She’s right, I do. Invariably, when I hear the women singing together tears roll down my cheeks which is what Gertrude was referring to. It’s not only the beauty of their blended voices but the way they come together, sing together and the great heart I always feel in this cooperative communion. It touches me.

As far as I can tell, the women of Mapusha rarely cry themselves, not at death, not at birth not at any of the other indignities in  their lives of rural poverty. But, last year Gertrude came to me and said with a proud smile, “I cried this weekend, happy tears.”

I laughed and asked what made her cry. 

“ I watched Eulender (her 15 year old grand-daughter) running in a foot race for her school, when she passed me by I could see how hard she was trying,” she touched her chest with her hand, “ Her heart was so very strong.  I cried.”

Smiling, I nodded, I understood. 

This weekend the continual coverage of the killing of twenty first graders plus brought many tears to my eyes. I cried for what I could only imagine was a terrifying loneliness in the killer and for the shocking grief of the whole community. As the tears rolled down my cheeks, I could feel all the millions of people in these gun-filled states we live in whose eyes filled with tears this weekend. It isn’t happy tears this time but it is a sign of caring and compassion. It is a national communion, of sorts.

PROBLEM SET:
(a) Rewrite the passage about the women of Mapusha from "As far as I" up to and including "nodded, I understood.", substituting "relay race" for "foot race".
(b) In the passage about the women of Mapusha, how old is Eulender?
(c) Carry on the passage about tears and communion from the point where it stops.

[Target position items]

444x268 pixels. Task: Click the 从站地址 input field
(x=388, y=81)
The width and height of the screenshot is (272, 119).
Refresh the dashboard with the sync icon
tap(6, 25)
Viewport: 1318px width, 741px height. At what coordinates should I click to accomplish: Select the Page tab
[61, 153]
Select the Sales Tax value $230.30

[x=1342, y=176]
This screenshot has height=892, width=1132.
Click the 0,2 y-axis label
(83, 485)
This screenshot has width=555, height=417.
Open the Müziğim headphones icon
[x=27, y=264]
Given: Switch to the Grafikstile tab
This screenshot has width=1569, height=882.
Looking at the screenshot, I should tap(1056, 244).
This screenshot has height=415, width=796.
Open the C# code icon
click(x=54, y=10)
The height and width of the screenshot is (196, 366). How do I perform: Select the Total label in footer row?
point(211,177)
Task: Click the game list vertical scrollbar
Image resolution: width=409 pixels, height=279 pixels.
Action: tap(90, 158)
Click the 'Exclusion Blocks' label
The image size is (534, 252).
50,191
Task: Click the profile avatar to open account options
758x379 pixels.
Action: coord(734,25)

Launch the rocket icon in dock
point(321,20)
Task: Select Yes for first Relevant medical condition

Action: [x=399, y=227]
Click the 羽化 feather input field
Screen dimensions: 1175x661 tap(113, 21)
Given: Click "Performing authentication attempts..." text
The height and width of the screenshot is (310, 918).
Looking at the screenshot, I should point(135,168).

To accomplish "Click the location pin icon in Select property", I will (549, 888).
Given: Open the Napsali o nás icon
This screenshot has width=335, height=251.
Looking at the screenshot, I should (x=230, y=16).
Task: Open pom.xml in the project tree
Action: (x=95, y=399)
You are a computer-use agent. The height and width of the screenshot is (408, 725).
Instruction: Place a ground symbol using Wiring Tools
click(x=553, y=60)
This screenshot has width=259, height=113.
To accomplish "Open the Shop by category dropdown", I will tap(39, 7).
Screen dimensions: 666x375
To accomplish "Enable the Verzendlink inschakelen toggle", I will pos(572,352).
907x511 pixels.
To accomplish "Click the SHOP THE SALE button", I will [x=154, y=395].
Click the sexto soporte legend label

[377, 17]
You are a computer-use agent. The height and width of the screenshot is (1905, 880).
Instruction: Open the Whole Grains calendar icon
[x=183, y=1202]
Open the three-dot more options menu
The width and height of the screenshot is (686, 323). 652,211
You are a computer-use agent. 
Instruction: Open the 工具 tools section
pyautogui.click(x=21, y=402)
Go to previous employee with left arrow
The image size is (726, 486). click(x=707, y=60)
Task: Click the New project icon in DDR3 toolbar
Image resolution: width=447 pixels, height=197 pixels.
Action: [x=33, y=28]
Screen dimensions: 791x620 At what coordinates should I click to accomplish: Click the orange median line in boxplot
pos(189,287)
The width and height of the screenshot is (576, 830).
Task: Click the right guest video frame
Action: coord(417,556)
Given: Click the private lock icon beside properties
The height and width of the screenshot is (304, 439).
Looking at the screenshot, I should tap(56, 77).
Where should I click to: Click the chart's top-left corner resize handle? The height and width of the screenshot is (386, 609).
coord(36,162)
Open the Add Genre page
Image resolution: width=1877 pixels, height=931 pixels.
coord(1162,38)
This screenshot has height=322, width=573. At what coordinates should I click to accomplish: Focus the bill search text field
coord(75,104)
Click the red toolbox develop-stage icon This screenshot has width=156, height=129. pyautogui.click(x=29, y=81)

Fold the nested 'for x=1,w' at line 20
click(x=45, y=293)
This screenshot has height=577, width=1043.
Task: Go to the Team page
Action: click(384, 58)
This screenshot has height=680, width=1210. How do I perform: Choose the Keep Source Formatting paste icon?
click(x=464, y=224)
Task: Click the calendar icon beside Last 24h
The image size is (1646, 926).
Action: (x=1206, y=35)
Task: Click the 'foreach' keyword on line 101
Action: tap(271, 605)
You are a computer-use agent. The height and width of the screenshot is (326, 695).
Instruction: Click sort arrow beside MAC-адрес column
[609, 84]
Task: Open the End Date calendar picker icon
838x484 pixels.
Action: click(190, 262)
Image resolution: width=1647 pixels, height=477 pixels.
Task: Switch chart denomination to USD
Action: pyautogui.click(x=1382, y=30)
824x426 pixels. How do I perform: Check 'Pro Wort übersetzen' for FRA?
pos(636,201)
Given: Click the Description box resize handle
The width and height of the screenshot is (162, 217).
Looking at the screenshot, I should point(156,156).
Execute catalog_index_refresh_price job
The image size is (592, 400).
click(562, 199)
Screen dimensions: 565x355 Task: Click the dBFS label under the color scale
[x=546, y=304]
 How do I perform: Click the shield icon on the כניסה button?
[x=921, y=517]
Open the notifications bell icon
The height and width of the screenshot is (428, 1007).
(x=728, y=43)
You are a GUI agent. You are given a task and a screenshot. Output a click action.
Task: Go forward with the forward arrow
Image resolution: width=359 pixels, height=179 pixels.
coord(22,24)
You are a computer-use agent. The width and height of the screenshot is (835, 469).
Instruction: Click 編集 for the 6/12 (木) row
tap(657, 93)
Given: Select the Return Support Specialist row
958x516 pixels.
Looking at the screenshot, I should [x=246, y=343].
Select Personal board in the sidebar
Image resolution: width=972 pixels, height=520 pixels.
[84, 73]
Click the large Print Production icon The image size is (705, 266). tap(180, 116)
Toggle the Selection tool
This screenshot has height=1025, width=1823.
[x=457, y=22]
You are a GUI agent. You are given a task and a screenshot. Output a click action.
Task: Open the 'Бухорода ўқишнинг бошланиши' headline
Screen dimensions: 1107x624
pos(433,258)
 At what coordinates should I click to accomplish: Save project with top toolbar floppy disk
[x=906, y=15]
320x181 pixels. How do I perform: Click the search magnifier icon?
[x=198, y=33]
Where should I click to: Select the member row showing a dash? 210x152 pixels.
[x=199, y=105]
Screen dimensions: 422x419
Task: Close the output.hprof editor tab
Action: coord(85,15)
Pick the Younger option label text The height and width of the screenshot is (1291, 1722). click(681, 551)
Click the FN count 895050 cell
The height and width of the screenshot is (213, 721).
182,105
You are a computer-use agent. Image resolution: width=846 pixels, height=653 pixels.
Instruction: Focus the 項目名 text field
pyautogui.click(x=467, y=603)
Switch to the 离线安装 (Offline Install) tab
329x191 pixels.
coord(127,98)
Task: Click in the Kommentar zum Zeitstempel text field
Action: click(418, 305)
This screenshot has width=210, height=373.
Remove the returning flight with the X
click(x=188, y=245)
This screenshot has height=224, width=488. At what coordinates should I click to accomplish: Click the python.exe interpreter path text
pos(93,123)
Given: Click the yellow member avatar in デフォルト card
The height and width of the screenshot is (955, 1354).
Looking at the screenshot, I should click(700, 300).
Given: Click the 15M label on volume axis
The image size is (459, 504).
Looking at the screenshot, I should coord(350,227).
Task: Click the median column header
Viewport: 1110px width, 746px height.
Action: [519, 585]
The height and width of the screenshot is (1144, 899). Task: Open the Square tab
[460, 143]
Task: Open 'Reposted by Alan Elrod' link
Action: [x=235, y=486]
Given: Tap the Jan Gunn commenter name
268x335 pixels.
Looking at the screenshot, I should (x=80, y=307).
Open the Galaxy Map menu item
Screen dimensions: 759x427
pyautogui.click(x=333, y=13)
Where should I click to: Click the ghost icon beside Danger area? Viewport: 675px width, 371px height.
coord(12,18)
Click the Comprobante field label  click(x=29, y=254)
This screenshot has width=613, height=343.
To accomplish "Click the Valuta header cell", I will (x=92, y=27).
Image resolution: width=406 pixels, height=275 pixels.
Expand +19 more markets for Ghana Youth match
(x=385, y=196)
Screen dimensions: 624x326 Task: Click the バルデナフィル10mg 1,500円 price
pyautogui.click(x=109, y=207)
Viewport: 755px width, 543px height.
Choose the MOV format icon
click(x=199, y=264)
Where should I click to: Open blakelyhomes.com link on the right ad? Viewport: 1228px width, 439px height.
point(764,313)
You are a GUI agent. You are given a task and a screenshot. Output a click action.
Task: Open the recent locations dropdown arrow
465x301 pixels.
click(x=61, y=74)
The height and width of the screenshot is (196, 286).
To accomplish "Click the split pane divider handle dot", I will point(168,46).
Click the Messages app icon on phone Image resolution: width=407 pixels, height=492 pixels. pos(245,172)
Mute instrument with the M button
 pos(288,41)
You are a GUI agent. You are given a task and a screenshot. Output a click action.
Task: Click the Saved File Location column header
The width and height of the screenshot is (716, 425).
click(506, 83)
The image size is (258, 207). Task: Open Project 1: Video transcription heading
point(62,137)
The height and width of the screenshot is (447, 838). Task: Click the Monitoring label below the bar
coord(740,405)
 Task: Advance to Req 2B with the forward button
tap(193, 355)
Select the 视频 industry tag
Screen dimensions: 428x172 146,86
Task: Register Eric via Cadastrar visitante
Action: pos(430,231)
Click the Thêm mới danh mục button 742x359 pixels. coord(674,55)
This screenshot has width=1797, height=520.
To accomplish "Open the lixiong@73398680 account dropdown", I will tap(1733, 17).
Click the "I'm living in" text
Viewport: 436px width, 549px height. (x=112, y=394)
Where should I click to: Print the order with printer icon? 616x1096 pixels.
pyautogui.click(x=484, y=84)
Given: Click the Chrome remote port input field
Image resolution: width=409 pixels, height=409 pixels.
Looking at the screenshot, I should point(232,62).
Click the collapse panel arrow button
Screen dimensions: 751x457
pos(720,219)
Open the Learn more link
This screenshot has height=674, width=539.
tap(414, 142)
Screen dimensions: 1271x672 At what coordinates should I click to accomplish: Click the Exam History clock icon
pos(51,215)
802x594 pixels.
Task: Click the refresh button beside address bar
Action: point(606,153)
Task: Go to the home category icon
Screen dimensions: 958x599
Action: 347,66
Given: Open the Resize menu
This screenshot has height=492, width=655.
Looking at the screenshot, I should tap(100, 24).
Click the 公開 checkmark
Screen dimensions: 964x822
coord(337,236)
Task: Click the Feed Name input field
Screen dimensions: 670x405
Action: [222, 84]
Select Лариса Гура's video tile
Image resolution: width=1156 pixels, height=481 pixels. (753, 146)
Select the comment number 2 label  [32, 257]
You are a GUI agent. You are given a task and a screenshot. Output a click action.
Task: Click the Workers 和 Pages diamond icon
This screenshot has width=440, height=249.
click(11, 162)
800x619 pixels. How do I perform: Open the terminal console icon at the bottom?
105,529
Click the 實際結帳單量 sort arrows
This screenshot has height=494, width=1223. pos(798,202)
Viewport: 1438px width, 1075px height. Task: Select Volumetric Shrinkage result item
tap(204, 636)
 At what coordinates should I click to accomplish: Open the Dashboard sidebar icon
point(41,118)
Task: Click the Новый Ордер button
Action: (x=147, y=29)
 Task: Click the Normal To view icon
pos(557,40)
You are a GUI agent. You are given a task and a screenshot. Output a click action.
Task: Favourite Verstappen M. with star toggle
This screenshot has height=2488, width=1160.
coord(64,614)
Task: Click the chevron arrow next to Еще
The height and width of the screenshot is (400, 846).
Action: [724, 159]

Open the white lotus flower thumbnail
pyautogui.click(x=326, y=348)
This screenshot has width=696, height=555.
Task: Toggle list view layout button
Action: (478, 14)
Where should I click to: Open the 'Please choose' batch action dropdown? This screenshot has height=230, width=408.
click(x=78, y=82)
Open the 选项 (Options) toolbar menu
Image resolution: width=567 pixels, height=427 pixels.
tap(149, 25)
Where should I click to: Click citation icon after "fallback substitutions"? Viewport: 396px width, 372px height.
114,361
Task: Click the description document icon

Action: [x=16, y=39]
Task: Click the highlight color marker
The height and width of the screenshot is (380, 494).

RESPONSES IN ORDER:
(a)
As far as I can tell, the women of Mapusha rarely cry themselves, not at death, not at birth not at any of the other indignities in  their lives of rural poverty. But, last year Gertrude came to me and said with a proud smile, “I cried this weekend, happy tears.”

I laughed and asked what made her cry. 

“ I watched Eulender (her 15 year old grand-daughter) running in a relay race for her school, when she passed me by I could see how hard she was trying,” she touched her chest with her hand, “ Her heart was so very strong.  I cried.”

Smiling, I nodded, I understood.

(b) She is 15 years old.

(c)
I’m beyond embarrassment at my own tears whether they are the mark of a genuine sap or the response to the continued assaults on my staunch idealism or, maybe simply the stigma of caring and caring intensely. 

My prayer for this new year is for an ever stronger heart, boundaries stretched so that the well of caring grows deeper. May I shed hundreds and hundreds of tears.  
The image I hold for the world is that in this new year we increasingly join together like a gigantic youtube flash mob. More and more people becoming proclaimed members of the official network of caring and caring immensely for every blessed being and this whole world of ours. May we find a million ways for the net of our caring to be strengthened so all the pains and losses are increasingly shared, absorbed and absolved in cooperative communion.
Happy tears to all!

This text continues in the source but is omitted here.